Synthesis of robust yet flexible and transparent CPA hydrogels inspired by molting crab shells

Abstract

Hydrogels are promising flexible substrates, yet their applications are always limited by their inferior mechanical robustness and lack of multifunctionality. Herein, inspired by flexible and robust molting crab shells, multifunctional ChMNF–PAA–ACC (CPA) hydrogels were developed by constructing a three-dimensional chitin micro-nanofiber (ChMNF) network with a layered structure, incorporated into an amorphous inorganic-based hybrid matrix of nano-segregated minerals (amorphous calcium carbonate, ACC) and protein-like acrylic acid (PAA) polymers. This preparation process enables a green and mild synthesis, employing sustainable ChMNF and ACC as biodegradable and biocompatible raw materials, with no need of complex treatments or costly functional agents. The resulting CPA hydrogels simultaneously feature high strength (∼28.6 MPa), optical clarity (high transmittance: ∼88.1%, low haze: ∼1.86%), good drying–swelling recycling properties, and intrinsic fluorescence and electrical conductivity, surpassing performances of most chitin fiber-reinforced gel materials.
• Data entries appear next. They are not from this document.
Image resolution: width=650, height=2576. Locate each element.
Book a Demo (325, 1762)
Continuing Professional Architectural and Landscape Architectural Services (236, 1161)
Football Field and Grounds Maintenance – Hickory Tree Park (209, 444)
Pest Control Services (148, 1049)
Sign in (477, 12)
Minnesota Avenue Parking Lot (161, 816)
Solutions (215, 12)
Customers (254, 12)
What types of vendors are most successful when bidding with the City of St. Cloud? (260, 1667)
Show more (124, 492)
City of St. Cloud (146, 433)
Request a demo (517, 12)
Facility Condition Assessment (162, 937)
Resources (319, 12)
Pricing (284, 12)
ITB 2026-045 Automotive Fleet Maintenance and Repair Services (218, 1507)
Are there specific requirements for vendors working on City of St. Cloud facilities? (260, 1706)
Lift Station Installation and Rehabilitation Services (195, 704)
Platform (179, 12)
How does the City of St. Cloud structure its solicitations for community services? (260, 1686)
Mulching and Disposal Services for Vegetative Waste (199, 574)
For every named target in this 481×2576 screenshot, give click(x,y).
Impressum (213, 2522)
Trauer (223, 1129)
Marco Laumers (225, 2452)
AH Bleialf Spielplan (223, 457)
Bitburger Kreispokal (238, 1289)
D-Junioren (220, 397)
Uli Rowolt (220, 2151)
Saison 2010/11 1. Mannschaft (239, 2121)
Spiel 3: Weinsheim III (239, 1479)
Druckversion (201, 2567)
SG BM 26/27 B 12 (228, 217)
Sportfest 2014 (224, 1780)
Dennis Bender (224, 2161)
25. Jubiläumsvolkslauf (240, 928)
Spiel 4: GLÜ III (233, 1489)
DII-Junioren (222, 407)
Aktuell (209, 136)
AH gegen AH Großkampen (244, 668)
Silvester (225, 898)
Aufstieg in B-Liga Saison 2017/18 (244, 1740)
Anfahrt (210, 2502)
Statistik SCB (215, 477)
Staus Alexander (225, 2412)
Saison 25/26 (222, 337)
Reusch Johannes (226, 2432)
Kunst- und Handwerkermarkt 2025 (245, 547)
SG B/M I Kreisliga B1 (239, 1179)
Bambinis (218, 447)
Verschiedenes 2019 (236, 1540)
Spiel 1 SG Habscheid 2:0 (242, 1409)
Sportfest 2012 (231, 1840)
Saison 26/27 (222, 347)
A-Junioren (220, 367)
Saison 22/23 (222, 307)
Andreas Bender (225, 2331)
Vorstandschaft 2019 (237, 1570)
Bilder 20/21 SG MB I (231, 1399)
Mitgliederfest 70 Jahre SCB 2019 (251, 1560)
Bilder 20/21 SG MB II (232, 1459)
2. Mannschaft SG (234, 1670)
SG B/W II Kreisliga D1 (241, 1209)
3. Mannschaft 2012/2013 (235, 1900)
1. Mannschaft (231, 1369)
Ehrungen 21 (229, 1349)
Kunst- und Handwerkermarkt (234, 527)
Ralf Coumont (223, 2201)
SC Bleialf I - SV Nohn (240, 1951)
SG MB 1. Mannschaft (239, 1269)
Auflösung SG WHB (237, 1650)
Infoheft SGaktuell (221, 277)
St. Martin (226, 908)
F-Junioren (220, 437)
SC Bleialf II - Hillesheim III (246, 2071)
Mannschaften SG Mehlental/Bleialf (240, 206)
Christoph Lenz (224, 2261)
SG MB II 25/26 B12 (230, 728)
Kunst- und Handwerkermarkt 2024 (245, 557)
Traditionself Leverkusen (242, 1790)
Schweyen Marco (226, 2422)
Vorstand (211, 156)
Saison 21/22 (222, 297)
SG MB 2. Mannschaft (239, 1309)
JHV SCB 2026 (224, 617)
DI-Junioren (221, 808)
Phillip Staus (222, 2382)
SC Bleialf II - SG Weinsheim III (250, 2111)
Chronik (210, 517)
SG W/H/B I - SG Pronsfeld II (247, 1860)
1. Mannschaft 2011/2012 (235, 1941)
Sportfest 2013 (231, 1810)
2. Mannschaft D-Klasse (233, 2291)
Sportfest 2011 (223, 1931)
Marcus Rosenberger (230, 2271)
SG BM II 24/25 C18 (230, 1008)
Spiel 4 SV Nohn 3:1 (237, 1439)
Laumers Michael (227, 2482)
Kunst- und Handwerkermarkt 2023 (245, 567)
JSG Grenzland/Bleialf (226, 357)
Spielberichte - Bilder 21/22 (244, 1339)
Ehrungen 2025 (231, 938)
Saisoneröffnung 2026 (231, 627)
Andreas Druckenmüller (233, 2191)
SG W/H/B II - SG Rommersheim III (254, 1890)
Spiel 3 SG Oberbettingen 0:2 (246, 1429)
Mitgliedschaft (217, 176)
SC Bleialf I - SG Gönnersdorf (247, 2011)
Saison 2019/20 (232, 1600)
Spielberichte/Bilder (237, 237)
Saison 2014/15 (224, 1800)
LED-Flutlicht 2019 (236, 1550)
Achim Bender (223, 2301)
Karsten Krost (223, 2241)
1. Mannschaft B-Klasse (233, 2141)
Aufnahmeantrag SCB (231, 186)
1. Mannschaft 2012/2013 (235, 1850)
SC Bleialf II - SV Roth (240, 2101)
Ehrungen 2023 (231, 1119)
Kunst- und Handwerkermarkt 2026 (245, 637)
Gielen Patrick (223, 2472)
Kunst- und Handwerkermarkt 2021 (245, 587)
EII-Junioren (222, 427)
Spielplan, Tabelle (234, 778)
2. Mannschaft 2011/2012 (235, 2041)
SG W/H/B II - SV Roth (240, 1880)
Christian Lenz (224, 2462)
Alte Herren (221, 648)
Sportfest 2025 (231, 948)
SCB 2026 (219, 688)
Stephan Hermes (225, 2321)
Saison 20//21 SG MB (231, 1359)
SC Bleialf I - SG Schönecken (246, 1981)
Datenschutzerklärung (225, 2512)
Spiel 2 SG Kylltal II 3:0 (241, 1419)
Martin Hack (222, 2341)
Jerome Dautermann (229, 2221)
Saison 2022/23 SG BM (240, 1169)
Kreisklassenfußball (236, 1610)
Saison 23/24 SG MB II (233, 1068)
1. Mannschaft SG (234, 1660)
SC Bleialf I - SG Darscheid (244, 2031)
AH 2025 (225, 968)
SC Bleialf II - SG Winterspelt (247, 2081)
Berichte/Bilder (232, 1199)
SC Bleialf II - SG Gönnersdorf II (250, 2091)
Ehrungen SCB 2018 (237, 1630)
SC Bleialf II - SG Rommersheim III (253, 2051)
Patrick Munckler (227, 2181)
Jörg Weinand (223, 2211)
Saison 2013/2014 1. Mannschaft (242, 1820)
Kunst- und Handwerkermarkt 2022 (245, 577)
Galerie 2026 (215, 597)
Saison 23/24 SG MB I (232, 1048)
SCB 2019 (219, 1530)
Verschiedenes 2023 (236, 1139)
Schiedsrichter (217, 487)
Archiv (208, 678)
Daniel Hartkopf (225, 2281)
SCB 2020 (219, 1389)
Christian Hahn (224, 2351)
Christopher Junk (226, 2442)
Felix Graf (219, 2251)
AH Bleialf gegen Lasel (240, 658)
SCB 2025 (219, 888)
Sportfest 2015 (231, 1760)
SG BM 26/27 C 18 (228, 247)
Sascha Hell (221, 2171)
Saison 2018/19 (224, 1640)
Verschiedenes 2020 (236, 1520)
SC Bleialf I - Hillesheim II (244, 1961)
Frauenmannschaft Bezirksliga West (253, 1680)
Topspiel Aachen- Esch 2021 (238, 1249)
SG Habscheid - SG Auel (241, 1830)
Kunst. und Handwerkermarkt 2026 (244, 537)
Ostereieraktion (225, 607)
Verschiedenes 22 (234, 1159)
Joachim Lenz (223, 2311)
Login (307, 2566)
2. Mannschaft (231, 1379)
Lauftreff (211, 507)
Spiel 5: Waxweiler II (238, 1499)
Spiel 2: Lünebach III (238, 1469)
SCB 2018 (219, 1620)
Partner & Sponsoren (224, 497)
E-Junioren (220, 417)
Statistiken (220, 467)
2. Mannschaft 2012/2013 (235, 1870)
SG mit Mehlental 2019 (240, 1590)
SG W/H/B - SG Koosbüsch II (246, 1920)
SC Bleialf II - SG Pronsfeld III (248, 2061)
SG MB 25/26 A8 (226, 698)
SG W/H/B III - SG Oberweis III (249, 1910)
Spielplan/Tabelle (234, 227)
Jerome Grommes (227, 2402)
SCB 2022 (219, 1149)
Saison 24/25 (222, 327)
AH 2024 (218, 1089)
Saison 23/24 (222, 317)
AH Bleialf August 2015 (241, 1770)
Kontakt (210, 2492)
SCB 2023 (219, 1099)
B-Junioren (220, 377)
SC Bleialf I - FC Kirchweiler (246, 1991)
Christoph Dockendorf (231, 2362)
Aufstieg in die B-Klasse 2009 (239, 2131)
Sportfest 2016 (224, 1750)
Owing to these merits, these CPA hydrogels can be assembled into multifunctional sensors to detect diverse external stimuli (such as strain, pressure, and temperature). Consequently, this dual bionic strategy provides an exciting idea for designing multifunctionally robust and transparent hydrogels, showing promising and sustainable potential in the application of flexible sensors.